Reputation: 1517
I have a bunch of small (1KB to 1MB) text files stored in Amazon S3 that I would like to process using Amazon EMR's Hadoop.
Each record given to the mapper needs to contain the entire contents of a text file as well as some way to determine the filename, so I cannot use the default TextInputFormat.
What is the best way to accomplish this? Is there anything else I can do (like copying files from S3 to hdfs) to increase performance?
Upvotes: 0
Views: 885
Reputation: 2167
The best approach according to me would be to create an external table
on the CSV files and load it into another table stored again in S3
bucket in parquet
format. You will not have to write any script in that case, just few SQL queries.
CREATE EXTERNAL TABLE databasename.CSV_EXT_Module(
recordType BIGINT,
servedIMSI BIGINT,
ggsnAddress STRING,
chargingID BIGINT,
...
...
)
ROW FORMAT DELIMITED FIELDS TERMINATED BY ','
LOCATION 's3://module/input/csv_files/'
TBLPROPERTIES ("skip.header.line.count"="1");
The above table will only be an external table mapped to the csv file.
Create another table on top of it if you want the query to run faster:
CREATE TABLE databasename.RAW_Module as
SELECT
recordType,
servedIMSI,
ggsnAddress,
chargingID,
...
regexp_extract(INPUT__FILE__NAME,'(.*)/(.*)',2) as filename from
databasename.CSV_EXT_Module
STORED AS PARQUET
LOCATION 's3://module/raw/parquet_files/';
Change the regexp_extract to have the required input file name.
Upvotes: 1
Reputation: 1802
I had the same issue. Please refer following questions.
If you don't have any large files, but have a lot of files, it's sufficient to use s3cmd get --recursive s3://<url> .
command. After retrieved files into EMR instance, you could create tables with Hive.
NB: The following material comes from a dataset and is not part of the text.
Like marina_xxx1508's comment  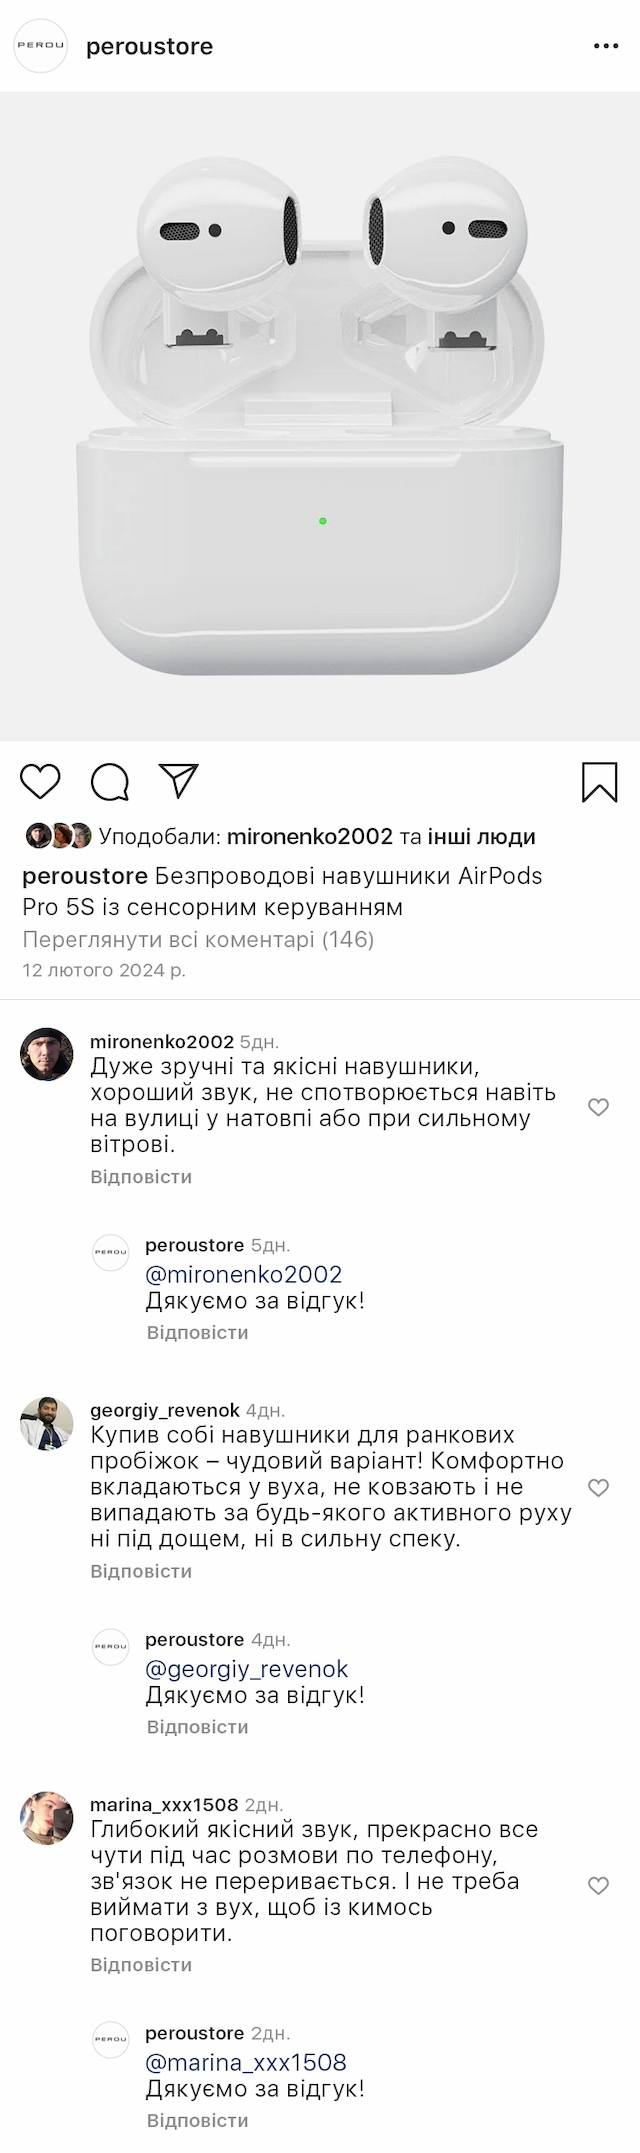click(598, 1885)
For example, you can load whole files with LOAD DATA
statement with partition.
sample
This is a sample code
#!/bin/bash
s3cmd get --recursive s3://your.s3.name .
# create table with partitions
hive -e "SET mapred.input.dir.recursive=true; DROP TABLE IF EXISTS import_s3_data;"
hive -e "CREATE TABLE import_s3_data( rawdata string )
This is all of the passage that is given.